Si ceci se pouvait, on verrait ces capitalistes enclins à des «pourparlers» immédiats.—Il y a aussi des jusqu'auboutistes du profit.
Cette rage de posséder m'étonne.—Quelle sagesse de n'être propriétaire de rien. On possède simplement, parce qu'on sait regarder, parce qu'on sent bien ce que l'on peut faire vivre en soi.
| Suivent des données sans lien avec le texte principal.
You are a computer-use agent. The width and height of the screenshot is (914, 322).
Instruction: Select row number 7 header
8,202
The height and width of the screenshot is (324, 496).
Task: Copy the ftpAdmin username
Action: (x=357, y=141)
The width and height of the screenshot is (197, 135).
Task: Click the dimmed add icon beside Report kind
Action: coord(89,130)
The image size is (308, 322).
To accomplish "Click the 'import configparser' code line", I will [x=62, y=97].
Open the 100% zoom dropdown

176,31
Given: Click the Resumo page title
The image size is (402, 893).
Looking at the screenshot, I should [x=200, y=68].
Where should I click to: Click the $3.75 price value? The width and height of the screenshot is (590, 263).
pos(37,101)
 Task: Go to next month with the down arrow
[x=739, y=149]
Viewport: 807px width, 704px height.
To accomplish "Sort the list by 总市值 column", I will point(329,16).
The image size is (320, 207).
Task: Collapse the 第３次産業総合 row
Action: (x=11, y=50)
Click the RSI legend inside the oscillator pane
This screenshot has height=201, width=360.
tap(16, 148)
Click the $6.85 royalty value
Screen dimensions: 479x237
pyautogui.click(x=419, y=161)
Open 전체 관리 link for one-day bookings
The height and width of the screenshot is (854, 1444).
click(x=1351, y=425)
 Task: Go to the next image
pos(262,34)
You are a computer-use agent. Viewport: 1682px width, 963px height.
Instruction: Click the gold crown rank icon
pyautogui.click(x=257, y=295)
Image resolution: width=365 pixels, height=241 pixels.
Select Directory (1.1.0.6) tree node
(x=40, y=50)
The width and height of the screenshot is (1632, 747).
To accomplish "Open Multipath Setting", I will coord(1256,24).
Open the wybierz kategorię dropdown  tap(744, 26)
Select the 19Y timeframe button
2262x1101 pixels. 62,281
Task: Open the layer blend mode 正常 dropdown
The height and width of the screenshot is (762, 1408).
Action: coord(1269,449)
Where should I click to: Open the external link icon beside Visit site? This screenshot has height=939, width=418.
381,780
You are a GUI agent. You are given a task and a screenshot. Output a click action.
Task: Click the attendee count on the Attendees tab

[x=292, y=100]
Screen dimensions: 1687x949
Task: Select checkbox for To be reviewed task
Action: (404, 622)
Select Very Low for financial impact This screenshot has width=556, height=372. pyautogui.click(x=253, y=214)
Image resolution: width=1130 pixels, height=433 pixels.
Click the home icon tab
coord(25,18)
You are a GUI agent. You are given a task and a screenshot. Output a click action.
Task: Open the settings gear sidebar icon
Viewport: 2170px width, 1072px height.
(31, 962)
Le propriétaire perd ce qu'il possède par l'habitude et l'ennui, ou il en devient le gardien, et, sans même le lui enlever le passant le lui prend.
Le propriétaire échappe rarement à sa possession, mais la possession échappe presque toujours à son propriétaire!
Tant de pays et tant de femmes aussi sont en souffrance, mal possédés: exproprier les propriétaires—sans prendre leur place.
Ils disent: «J'aime le poisson, et ne tiens pas à ce que le poisson m'aime!» Argument prussien qu'ils crèvent donc d'une arête—même le poisson mort a de la défense!
... Et qui de nous, parmi ses proches,
N'a pas de gens du genre boche?
Les Belges nés d'un méridional blond et d'une Allemande sympathique—encore sympathique.
Ces réfugiés, avec des yeux d'un bleu qui ne se fait plus en France, ce bleu strié des vitraux en rosace, le bleu de Chartres, devenu introuvable? ... Et va-t-on retrouver avec l'affluence des autres races chez vous, des pigments perdus, des procédés et des combinaisons d'êtres oubliés, des types assez anciens pour sembler nouveaux. Il faut se renouveler pour retrouver même le passé.
Certains réfugiés. Misérables d'une misère qui n'a fait que changer de place; quitter une pauvreté navrante et régulière pour une pauvreté pleine de nouveautés et de divertissements, est peut-être pour eux une façon inespérée de voyager.